Nothing visible bound them. No aura crushed them. No killing intent appeared.

Yet every one of them stopped moving, faces pale, as if their souls had suddenly remembered they could break.

Krishna smiled faintly. "This is a family matter now. Guests should be polite."

The leader swallowed.

He did not understand why his legs would not move.

Yao Chen accepted the Nine-Petal Soul Lantern Grass with both hands.

The moment it touched his palm, the warrior spirit fully dissolved.

The golden dust drifted toward the small skeleton beside the red-threaded blade. For a breath, two shadows appeared there.

A warrior.

A woman.

Their hands met.

Then both vanished.

The mist across the basin thinned.

Yao Chen closed his eyes.

A realization settled into him, not like thunder, but like a needle entering the exact point of pain.

Healing was not forcing life to continue.

It was not dragging every soul back from death because death looked like failure.

Healing was helping pain reach its rightful end.

Some wounds needed medicine.

Some needed flame.

Some needed a blade.

And some needed only truth.

Within his Soul Sea, the Nine-Petal Soul Lantern Grass floated toward Xuner's cocoon.

The cocoon had remained quiet for so long, wrapped in soft light, suspended above the silver waves like a sleeping moon.

Now, as the soul herb dissolved into lantern-like radiance, that light brightened.

One petal entered the cocoon.

Then another.

Then all nine.

The surface of the cocoon pulsed.

Yao Chen's breath stopped.

Inside the glow, a finger moved.

Only once.

Small.

Almost nothing.

But to Yao Chen, it was as if the entire Mortal Realm had shifted beneath his feet.

"Xuner…"

She did not wake.

The cocoon dimmed again, though not as much as before. Its light was warmer now, steadier.

Sai Ka's voice whispered through the Soul Sea.

"One dead promise has been released."

Yao Chen opened his eyes.

The valley mist ahead began to part.

Sai Ka continued, softer than before.

"But the promise that truly belongs to you…"

The mist split all the way to the far end of the basin.

A gate stood there.

Ancient stone. Towering. Half-swallowed by the cliff itself.

On its surface were carved words darkened by old blood.

Those who return must first remember who they failed to save.

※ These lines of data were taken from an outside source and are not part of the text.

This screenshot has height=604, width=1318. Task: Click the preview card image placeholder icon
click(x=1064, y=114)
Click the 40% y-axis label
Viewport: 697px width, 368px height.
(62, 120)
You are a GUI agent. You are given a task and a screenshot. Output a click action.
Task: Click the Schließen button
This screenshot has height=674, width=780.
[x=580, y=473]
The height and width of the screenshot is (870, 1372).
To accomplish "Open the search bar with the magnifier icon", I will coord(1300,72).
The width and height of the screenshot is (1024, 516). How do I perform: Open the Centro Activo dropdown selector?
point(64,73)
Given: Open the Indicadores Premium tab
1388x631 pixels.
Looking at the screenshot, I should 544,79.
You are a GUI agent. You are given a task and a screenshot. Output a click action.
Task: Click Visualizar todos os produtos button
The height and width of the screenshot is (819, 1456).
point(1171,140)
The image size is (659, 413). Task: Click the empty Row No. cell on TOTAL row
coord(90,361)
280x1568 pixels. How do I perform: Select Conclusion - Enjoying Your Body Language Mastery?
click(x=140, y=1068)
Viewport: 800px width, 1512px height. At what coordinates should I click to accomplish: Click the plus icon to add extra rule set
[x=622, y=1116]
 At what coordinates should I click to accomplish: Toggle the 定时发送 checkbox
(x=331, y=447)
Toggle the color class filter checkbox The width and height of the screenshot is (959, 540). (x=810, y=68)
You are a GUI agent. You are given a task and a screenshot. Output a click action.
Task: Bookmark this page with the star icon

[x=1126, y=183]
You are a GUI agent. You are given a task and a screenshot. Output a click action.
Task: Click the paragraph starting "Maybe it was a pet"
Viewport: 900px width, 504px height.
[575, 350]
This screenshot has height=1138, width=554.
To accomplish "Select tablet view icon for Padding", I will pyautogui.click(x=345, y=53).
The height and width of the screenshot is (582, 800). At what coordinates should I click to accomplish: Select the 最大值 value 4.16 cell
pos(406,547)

"…is deeper inside the valley," Sai Ka finished.

No one moved.

Krishna's casual smile faded.

Radha stopped walking.

For the first time since entering Soul Burial Valley, her face became completely silent.

Not calm.

Silent.

Yao Chen turned and saw both of them staring at the gate as if it had spoken their names.

The wind passed through the broken weapons.

This time, they did not tremble.

They pointed inward.

Waiting.

Yao Chen looked at the words carved into stone.

Something stirred beneath his memory.

Not a name.

Not an answer.

Only a feeling.

As if the gate did not belong to him alone.

"…This karma…" he whispered.

"It is not only mine."

Then he looked at Radha and Krishna.

Neither of them spoke.

But the silence in their eyes answered before words could.

Whatever waited beyond the gate was not only calling him.